##### Records for processing #####

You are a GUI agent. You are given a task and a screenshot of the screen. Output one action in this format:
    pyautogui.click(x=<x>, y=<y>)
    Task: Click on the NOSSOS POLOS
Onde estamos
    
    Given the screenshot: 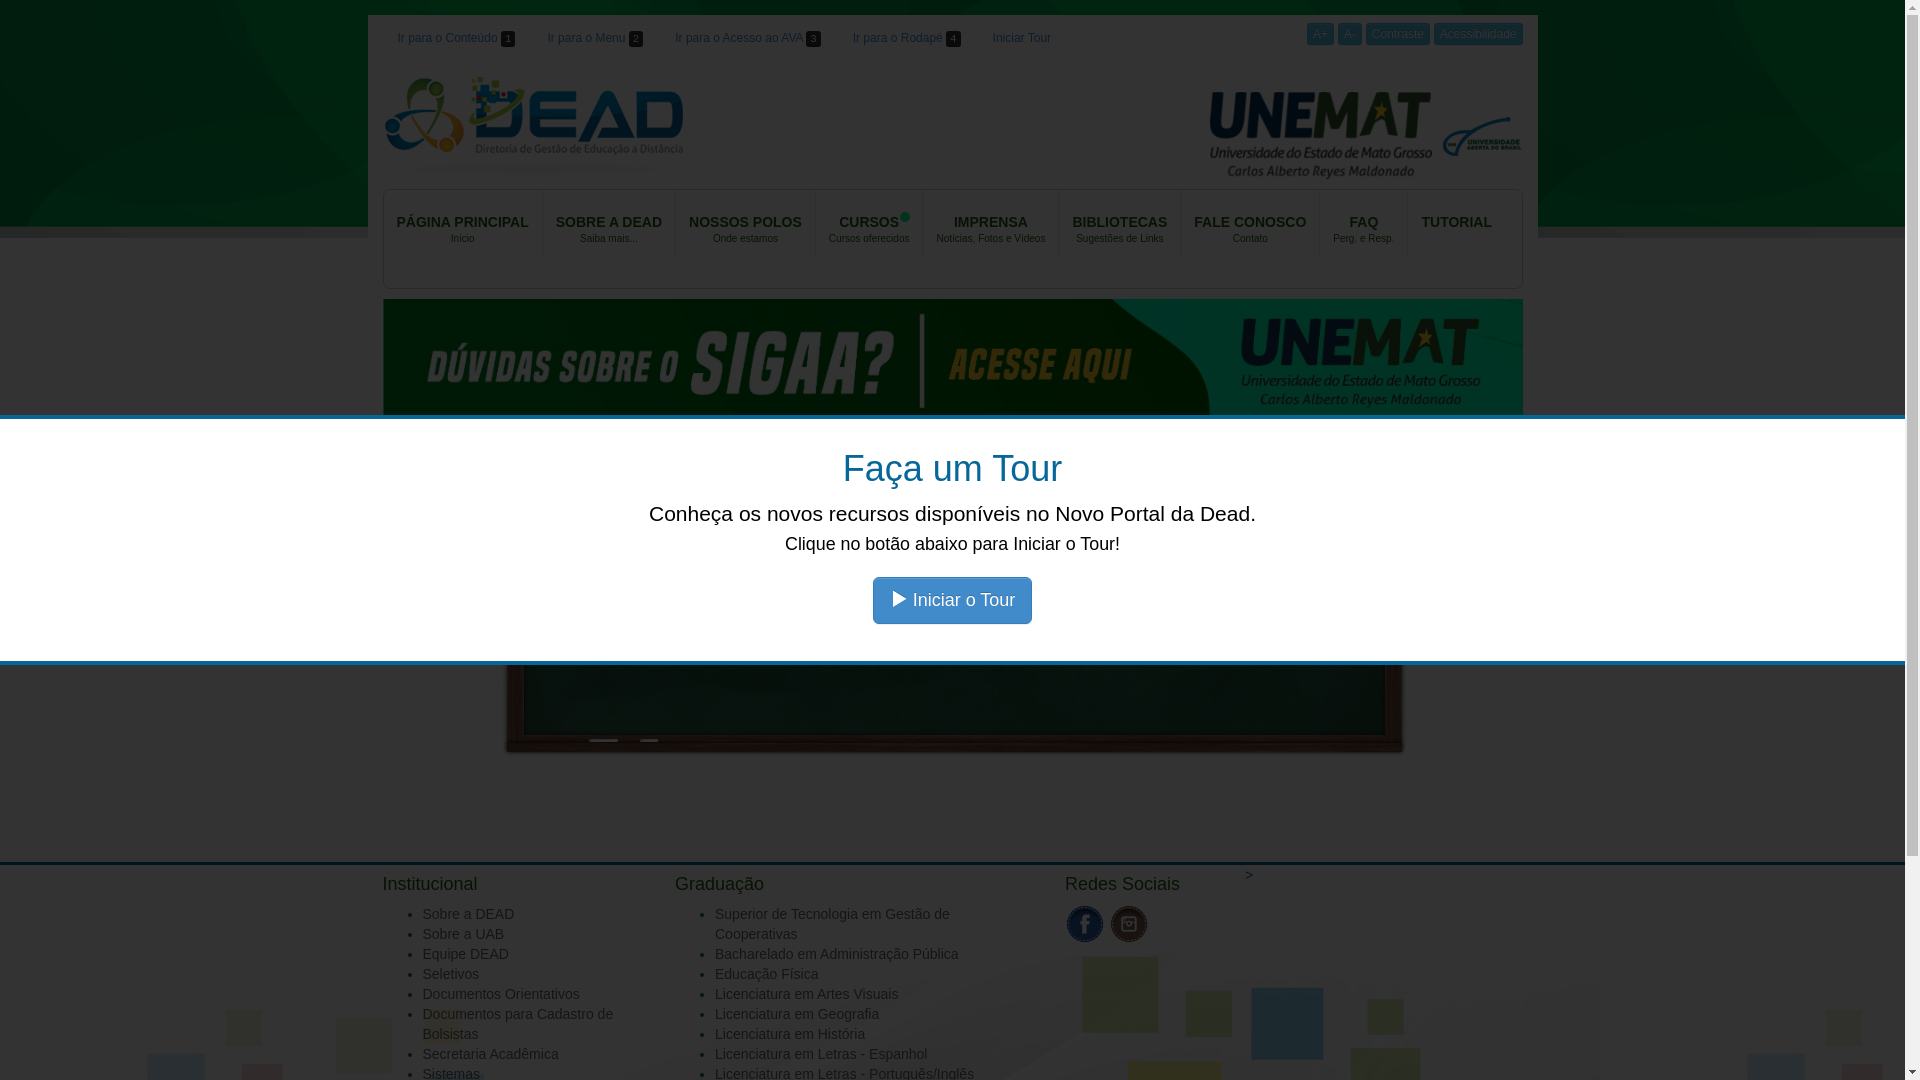 What is the action you would take?
    pyautogui.click(x=746, y=224)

#####

* **Exercise**
Copy word for word the lines of the entries from the first line through the line containing "Onde estamos", with both ends included.

* **Exercise result**
You are a GUI agent. You are given a task and a screenshot of the screen. Output one action in this format:
    pyautogui.click(x=<x>, y=<y>)
    Task: Click on the NOSSOS POLOS
Onde estamos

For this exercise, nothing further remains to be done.